Why had there been no callers? His own branch
of business was in a laggard way, but of that he made
no account. He thought of Oonalaska, and decided
that there were worse places in the world than on that
shore, even with the drawback of the howlings.
He seemed to be in space.
To sum up all in an explanatory way,
George Henry, having largely lost his grip upon the
world, had voluntarily, being too sensitive, severed
all connections save those he had to maintain with
that portion of the community interested in the paying
of his bills. Now, since he had met all material
obligations, he thought the world would come to him
again unsought. It did not come.
Every one seemed to have gone away
with the wolf. George Henry began trying to determine
what it was that was wrong. The letter-carrier,
a fine fellow, who had called upon him daily in the
past, now never crossed his threshold. Even book
agents and peddlers avoided the place, from long experience
of rebuff. The bill-collectors came no more, of
course; and as George Henry looked back over the past
months of humiliation and agony he suddenly realized
that to these same collectors he had been solely indebted
toward the last of his time of trial for what human
companionship had come to him. His friends, how
easily they had given him up!

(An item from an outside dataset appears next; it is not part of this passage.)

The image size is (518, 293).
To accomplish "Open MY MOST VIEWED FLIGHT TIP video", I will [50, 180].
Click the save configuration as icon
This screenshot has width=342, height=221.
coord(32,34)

He thought of poor
old Rip Van Winkle’s plaint, “How soon
we are forgotten when we are gone!” and sarcastically
amended it to “How soon we are forgotten when
we are here!” A few invitations declined, the
ordinary social calls left for some other time, and
he was apparently forgotten. He could not much
blame himself that he had voluntarily severed the
ties. A man cannot dine in comfort with comfortable
friends when his heart is sore over his general inconsequence
in the real world. Play is not play when zest
is not given to it by work and duties. Even his
social evenings with old and true friends he had given
up early in the struggle. He could not overcome
the bitterness of his lot sufficiently to sit easily
among those he most cared for. It is not difficult
sometimes to drop out of life while yet alive.
Yet George Henry realized that possibly he had been
an extended error had been too sensitive.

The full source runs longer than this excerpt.